Of these epoxy compounds, aromatic epoxides and alicyclic epoxides are desirable in view of their excellent curing speeds, and alicyclic epoxides are particularly desirable.
Specific examples of the monofunctional vinyl ether usable in the present invention include: methyl vinyl ether, ethyl vinyl ether, propyl vinyl ether, n-butyl vinyl ether, t-butyl vinyl ether, 2-ethyl hexyl vinyl ether, n-nonyl vinyl ether, lauryl vinyl ether, cyclohexyl vinyl ether, cyclohexyl methyl vinyl ether, 4-methyl cyclohexyl methyl vinyl ether, benzyl vinyl ether, dicyclopentenyl vinyl ether, 2-dicyclopentenoxy ethyl vinyl ether, methoxyethyl vinyl ether, ethoxyethyl vinyl ether, butoxyethyl vinyl ether, methoxyethoxy ethyl vinyl ether, ethoxyethoxyethyl vinyl ether, methoxypolyethylene glycol vinyl ether, tetrahydrofurfuryl vinyl ether, 2-hydroxyethyl vinyl ether, 2-hydroxypropyl vinyl ether, 4-hydroxybutyl vinyl ether, 4-hydroxymethyl cyclohexylmethyl vinyl ether, diethylene glycol monovinyl ether, polyethylene glycol vinyl ether, chloroethyl vinyl ether, chlorobutyl vinyl ether, chloroethoxyethyl vinyl ether, phenylethyl vinyl ether, phenoxypolyethylene glycol vinyl ether, and the like.
Specific examples of the polyfunctional vinyl ether usable in the present invention include: divinyl ethers, such as ethylene glycol vinyl ether, diethylene glycol vinyl ether, polyethylene glycol divinyl ether, propylene glycol divinyl ether, butylene glycol divinyl ether, hexane diol divinyl ether, bisphenol A alkylene oxide divinyl ether, bisphenol F alkylene oxide divinyl ether, or the like; or trimethylol ethane trivinyl ether, trimethylol propane trivinyl ether, ditrimethylol propane tetravinyl ether, glycerine trivinyl ether, pentaerythritol tetravinyl ether, dipentaerythritol pentavinyl ether, dipentaerythritol hexavinyl ether, an ethylene oxide adduct of trimethylol propane trivinyl ether, a propylene oxide adduct of trimethylol propane trivinyl ether, an ethylene oxide adduct of ditrimethylol propane tetravinyl ether, a propylene oxide adduct of ditrimethylol propane tetravinyl ether, an ethylene oxide adduct of pentaerythritol tetravinyl ether, a propylene oxide adduct of pentaerythritol tetravinyl ether, an ethylene oxide adduct of dipentaerythritol hexavinyl ether, a propylene oxide adduct of dipentaerythritol hexavinyl ether, or the like.

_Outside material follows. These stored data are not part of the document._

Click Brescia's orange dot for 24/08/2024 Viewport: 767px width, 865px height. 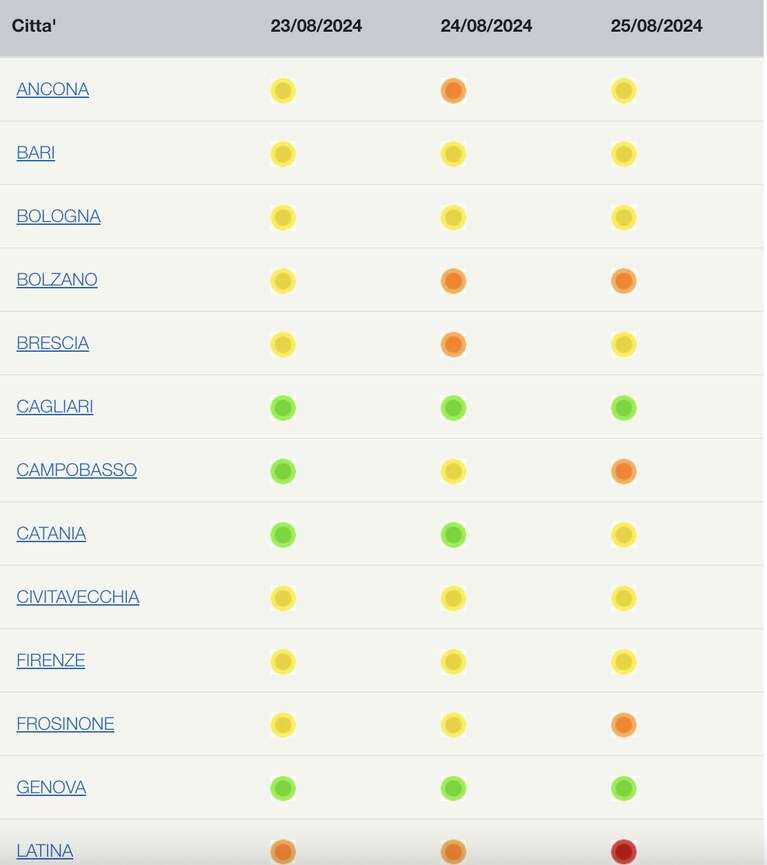[x=454, y=345]

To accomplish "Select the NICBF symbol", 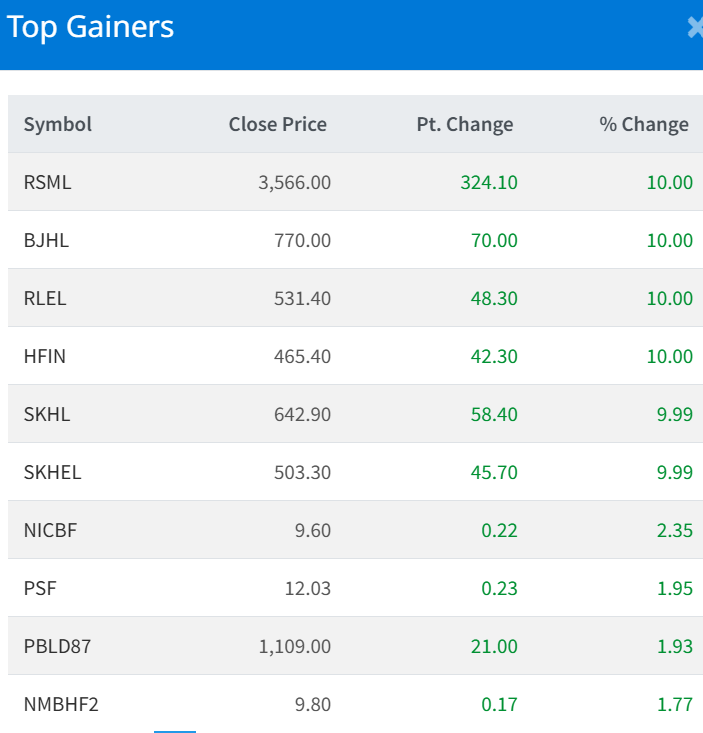I will [x=50, y=530].
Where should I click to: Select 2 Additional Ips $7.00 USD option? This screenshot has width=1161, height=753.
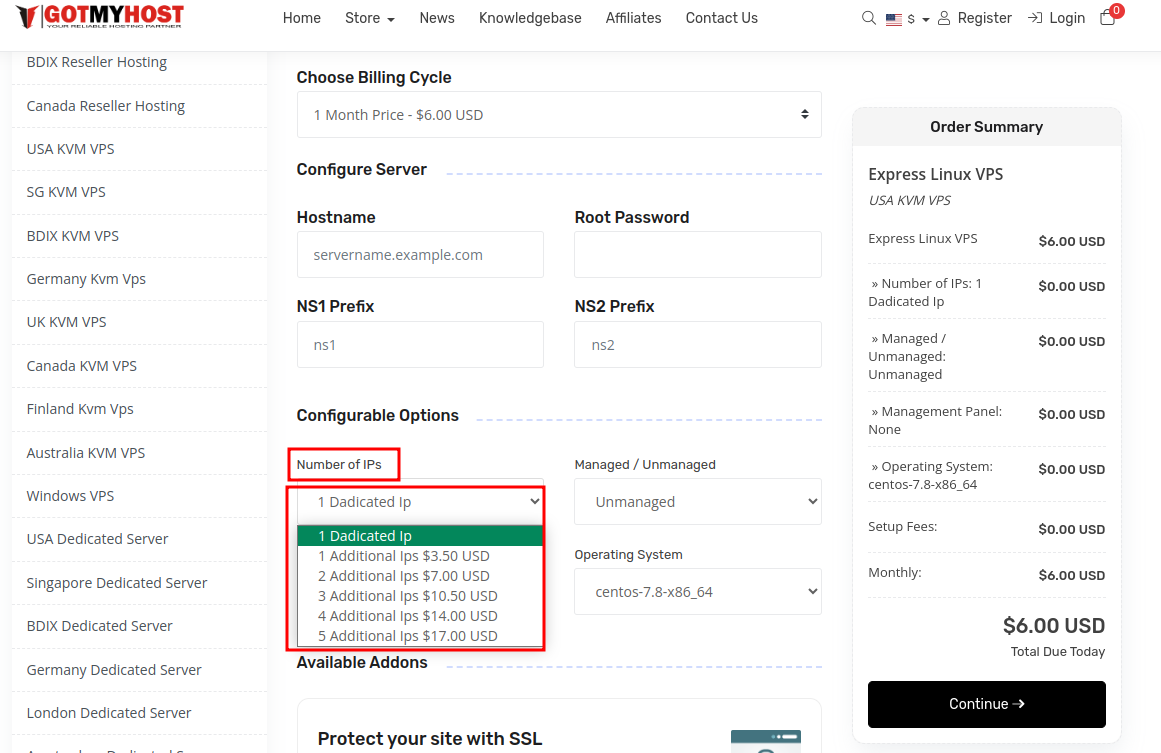[x=404, y=576]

From the viewpoint of curability, adhesion to the recording medium, and the surface hardness of the formed image, the vinyl ether compound is desirably a di-vinyl ether compound or tri-vinyl ether compound, and a di-vinyl ether compound is especially desirable.
The oxetane compound usable in the present invention includes a compound containing an oxetane ring, and a commonly known oxetane compound, such as those described in Japanese Patent Application Publication Nos. 2001-220526, 2001-310937, 2003-341217, and the like, may be used.
Desirably, the compound having an oxetane ring which is contained in the ink composition used for carrying out the present invention is a compound having 1 to 4 oxetane rings in its structure. By using a compound of this kind, the viscosity of the ink composition can be maintained easily within a range that is suitable for handling, as well as obtaining good adhesiveness of the ink to the recording medium after curing.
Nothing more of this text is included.